Is vogels spotten leuk voor iedereen?

‘Dat denk ik wel. Vijftien jaar geleden deden vrouwen nauwelijks mee, maar nu is het echt fifty-fifty. En kinderen doen het ook steeds vaker; sommigen zijn echt verbluffend goed. Ik ontmoette eens een jongetje dat nog maar net kon praten, en die ging met zijn opa mee. Vreselijk grappig, want je hoorde hem dan op dezelfde oudemannetjestoon als zijn opa zeggen: “Vinkje. Roodborst.”
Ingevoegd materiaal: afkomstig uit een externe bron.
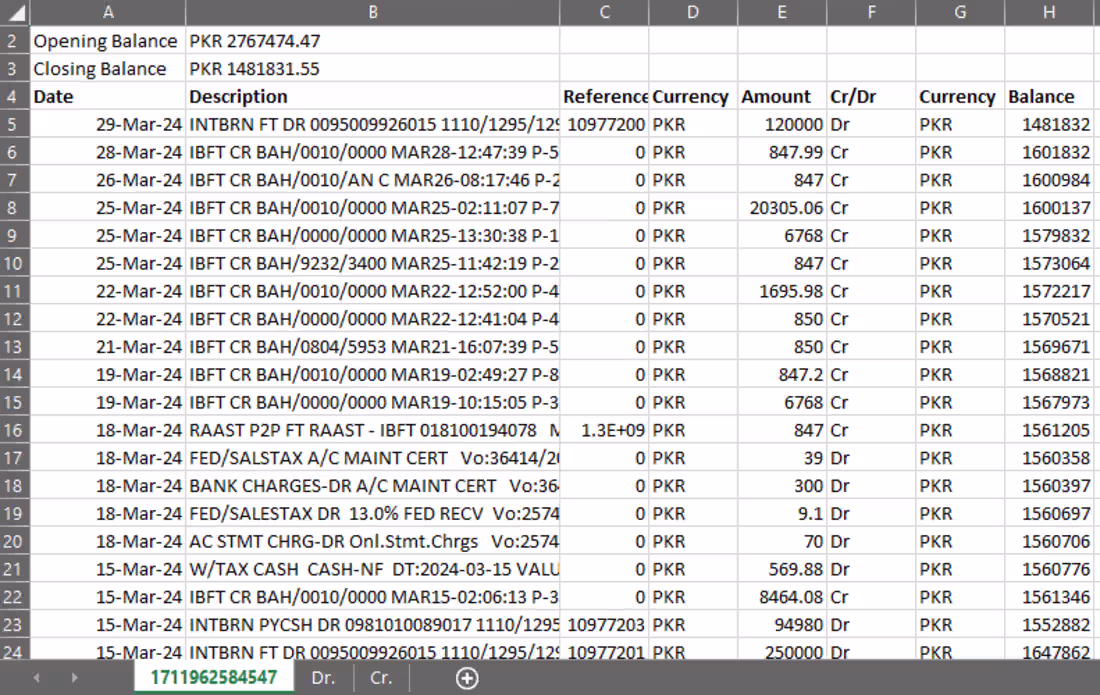The height and width of the screenshot is (695, 1100).
Task: Click the Cr/Dr header cell
Action: tap(868, 96)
Toen ik voor het tijdschrift Zin een reportage moest maken over de voormalige strafkolonie Veenhuizen, dachten Rob en ik: “Kunnen we daar meteen het paapje scoren. Op die plek liepen ook twee mannen rond, ze leken wel typetjes van Van Kooten en De Bie, alsof ze verkleed waren als misdadigers uit de 19e eeuw. De een had nog maar één tand in zijn mond, de ander was een eng, klein mannetje met een boevenpet op. Ze zagen ons staan, en een van de twee zegt: “Daar zit een paapje. Maar u moet wel doorlopen, want hij wordt zenuwachtig van u, hij heeft hier een nest.” Overigens bleken ze zelf niet voor het paapje te komen, maar voor een zeldzaam en heel onooglijk heidevlindertje, dat alleen daar in de buurt voorkomt.’

Nederig

Het vogelen stemde haar nederig, zegt Mizee. In de heemtuin waarin ze elke vrijdag met een groep vrijwilligers werkt, zat een jonge buizerd. ‘Als we daar in het veld aan het werken waren, kwam er een jonge, malle buizerd als een soort kip om ons heen lopen. Volgens een ecoloog was het dier niet goed snik, maar volgens mij dacht hij gewoon: ‘Daar valt kennelijk wat te halen, ik kom ook!’ Dan voelde ik me zo vereerd, alsof hij een afgezant van God was.’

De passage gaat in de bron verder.